Combining the modifiers
The two modifiers may appear together:
deterministic injective BitString<blen> evaluate(BitString<lambda> seed, BitString<blen> input);
Both claims must hold: the method is deterministic (same inputs give the same output) and injective (distinct inputs give distinct outputs). The PRP primitive uses both, since a pseudorandom permutation is a keyed bijection.
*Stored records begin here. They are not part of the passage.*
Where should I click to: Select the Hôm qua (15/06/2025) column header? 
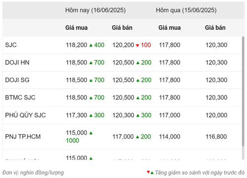point(186,10)
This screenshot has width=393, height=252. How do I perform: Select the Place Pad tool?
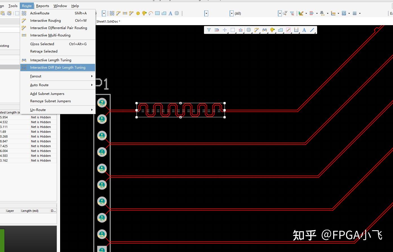click(144, 13)
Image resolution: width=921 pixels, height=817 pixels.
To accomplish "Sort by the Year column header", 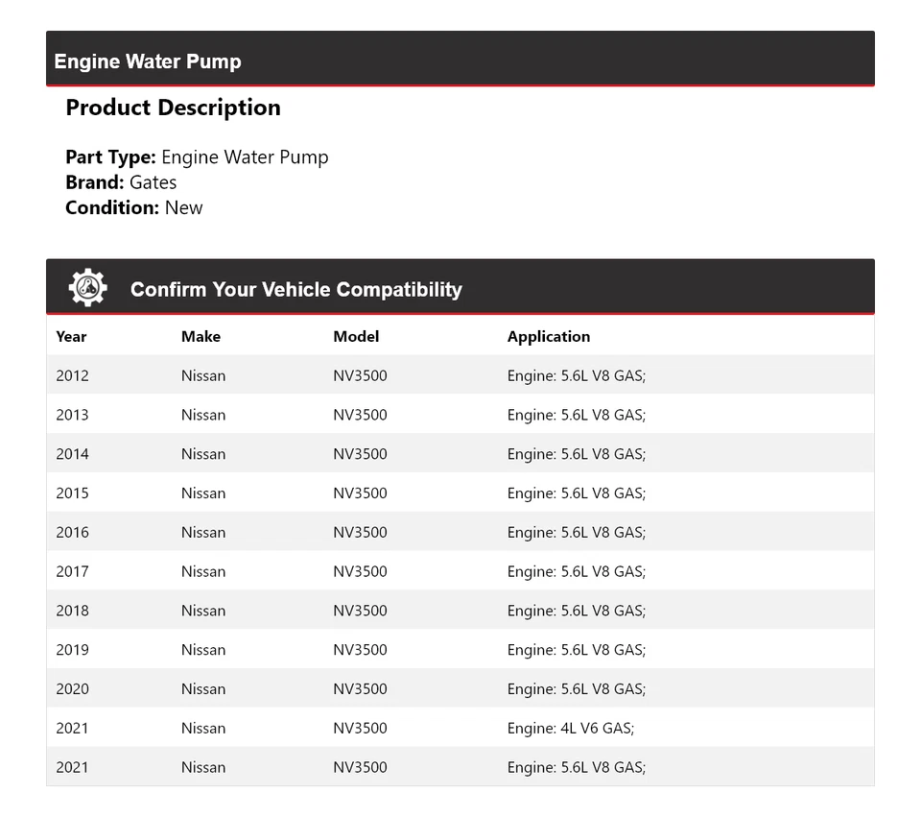I will click(71, 336).
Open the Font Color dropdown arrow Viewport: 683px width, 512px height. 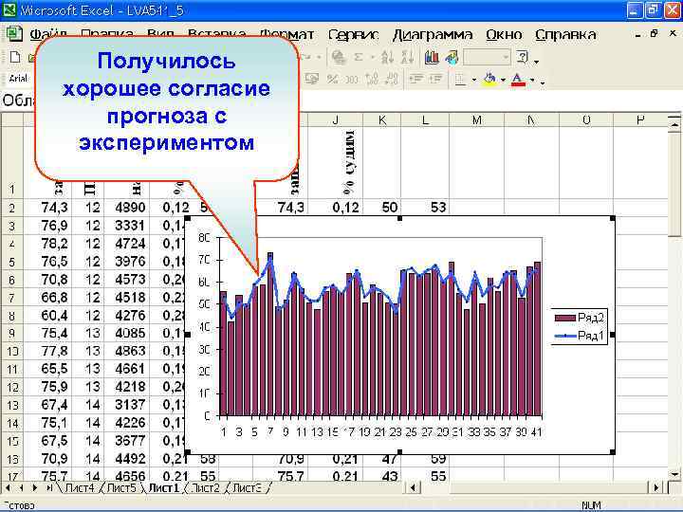point(532,80)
For details on exactly which engine transforms are unlocked by each modifier, see the Canonicalization page.
Matching-modifier rule
When a scheme extends a primitive, the typechecker requires that the scheme’s implementation of each method carries exactly the same deterministic and injective modifiers as the primitive’s declaration. Omitting a modifier or adding an extra one is a type error. This rule ensures that the engine’s assumptions about modifier semantics are consistent across the interface boundary.
Examples
The following examples are drawn directly from the Primitives directory in the ProofFrog examples repository.
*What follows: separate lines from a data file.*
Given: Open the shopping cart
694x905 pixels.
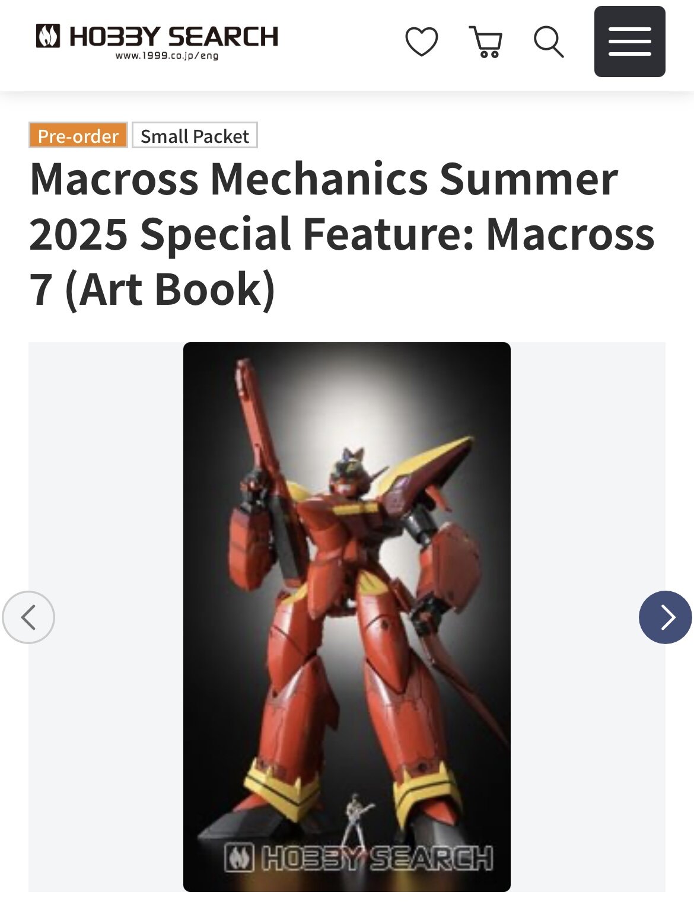Looking at the screenshot, I should [x=486, y=42].
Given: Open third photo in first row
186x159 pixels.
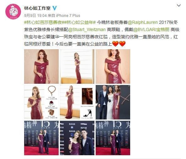Looking at the screenshot, I should point(113,66).
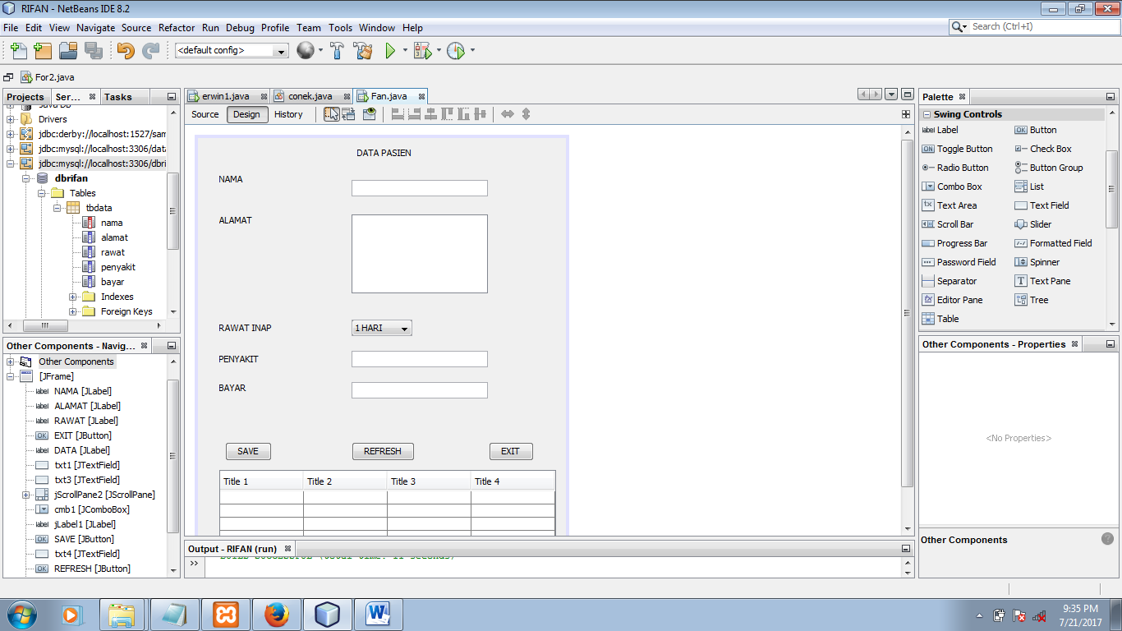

PRG — Pseudorandom Generator
Primitive PRG(Int lambda, Int stretch) {
Int lambda = lambda;
Int stretch = stretch;
deterministic BitString<lambda + stretch> evaluate(BitString<lambda> x);
}
Takes a seed of lambda bits and stretches it to lambda + stretch bits. The evaluate method is deterministic because a PRG is a keyed function: same seed always yields the same output. Integer fields expose lambda and stretch for use in game and scheme code.
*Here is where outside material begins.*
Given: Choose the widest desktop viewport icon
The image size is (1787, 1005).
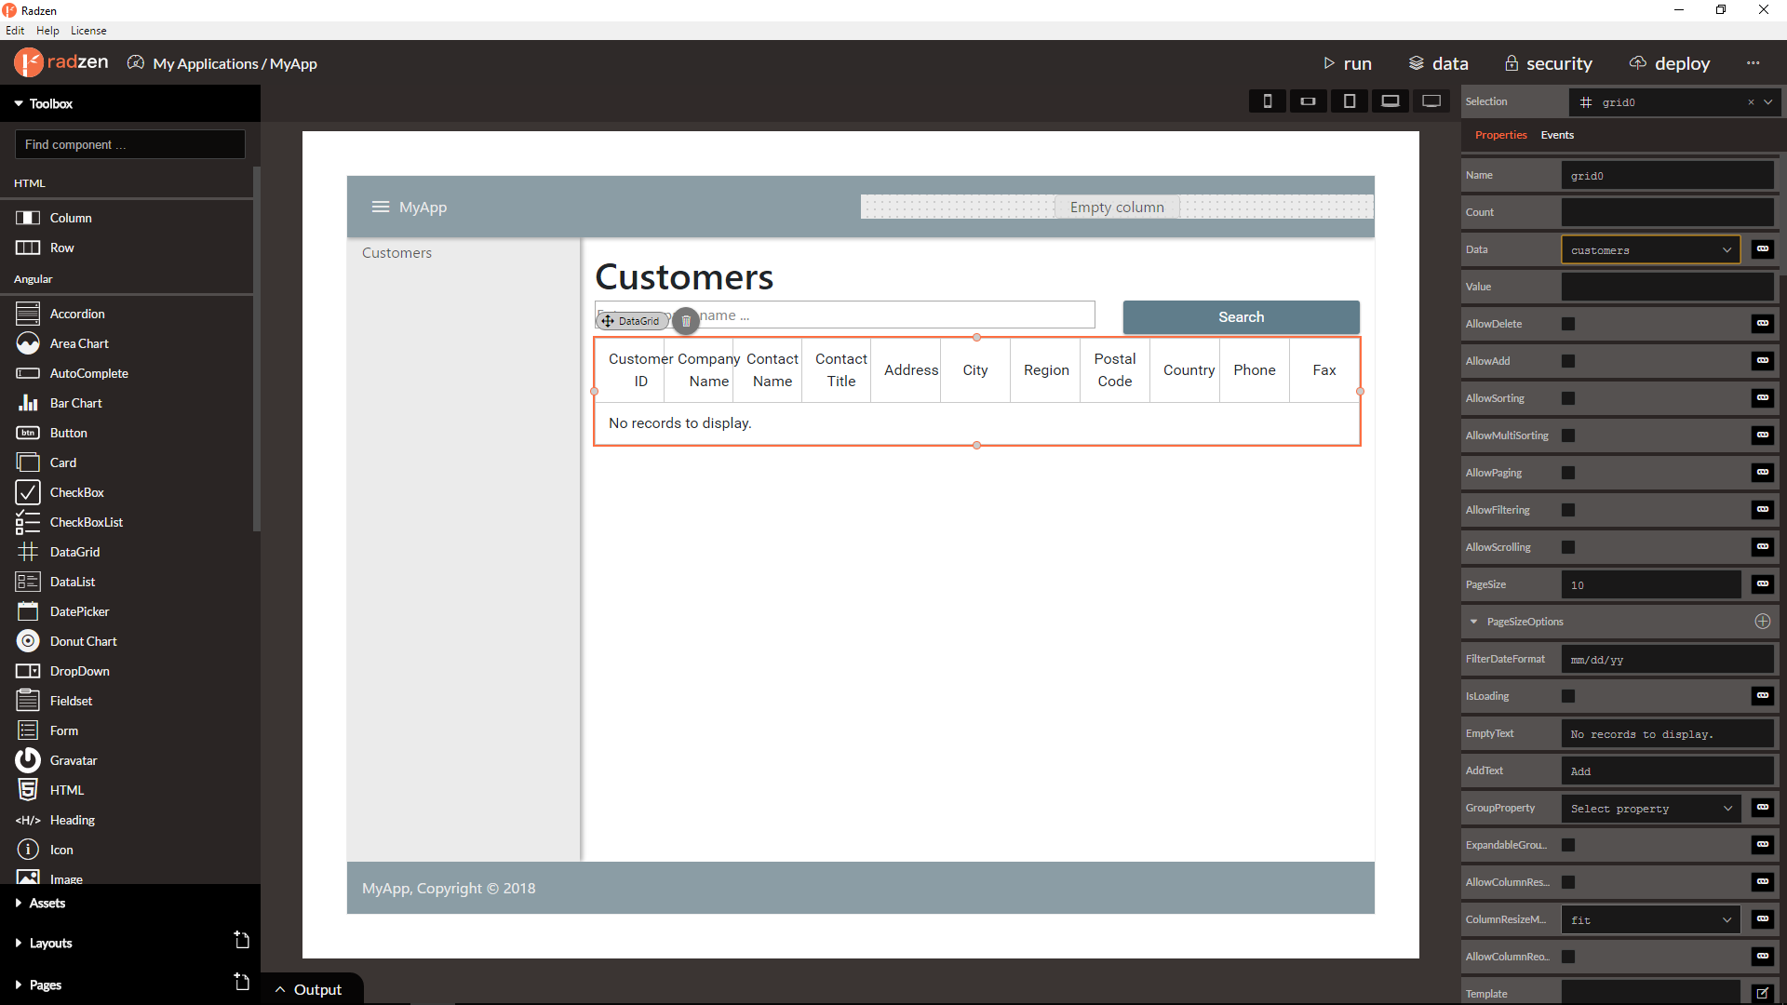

PRF — Pseudorandom Function
Primitive PRF(Int lambda, Int in, Int out) {
Int lambda = lambda;
Int in = in;
Int out = out;
deterministic BitString<out> evaluate(BitString<lambda> seed, BitString<in> input);
}
A keyed function mapping in-bit inputs to out-bit outputs under a lambda-bit key. Like the PRG, evaluate is deterministic because the same key and input always produce the same output.
SymEnc — Symmetric Encryption
Primitive SymEnc(Set MessageSpace, Set CiphertextSpace, Set KeySpace) {
Set Message = MessageSpace;
Set Ciphertext = CiphertextSpace;
Set Key = KeySpace;
Key KeyGen();
Ciphertext Enc(Key k, Message m);
deterministic Message? Dec(Key k, Ciphertext c);
}
An encryption scheme over abstract message, ciphertext, and key spaces. KeyGen and Enc are non-deterministic by default (key generation and encryption may use randomness). Dec is deterministic because decryption is a pure function of the key and ciphertext. The return type Message? captures that decryption can fail (returning None for an invalid ciphertext).
MAC — Message Authentication Code
Primitive MAC(Set MessageSpace, Set TagSpace, Set KeySpace) {
Set Message = MessageSpace;
Set Tag = TagSpace;
Set Key = KeySpace;
Key KeyGen();
deterministic Tag MAC(Key k, Message m);
}
A tagging scheme over abstract message, tag, and key spaces. Tag computation is deterministic: given a fixed key and message, the tag is always the same value. Key generation is non-deterministic.
PRP — Pseudorandom Permutation
Primitive PRP(Int lambda, Int blen) {
Int lambda = lambda;
Int blen = blen;
deterministic injective BitString<blen> evaluate(BitString<lambda> seed, BitString<blen> input);
deterministic injective BitString<blen> evaluateInverse(BitString<lambda> seed, BitString<blen> input);
}
A keyed permutation on blen-bit strings with a lambda-bit key. Both the forward evaluation and its inverse are deterministic and injective: a permutation is by definition a bijection, so distinct inputs always yield distinct outputs. The inverse method allows schemes to implement block-cipher-based constructions that require decryption.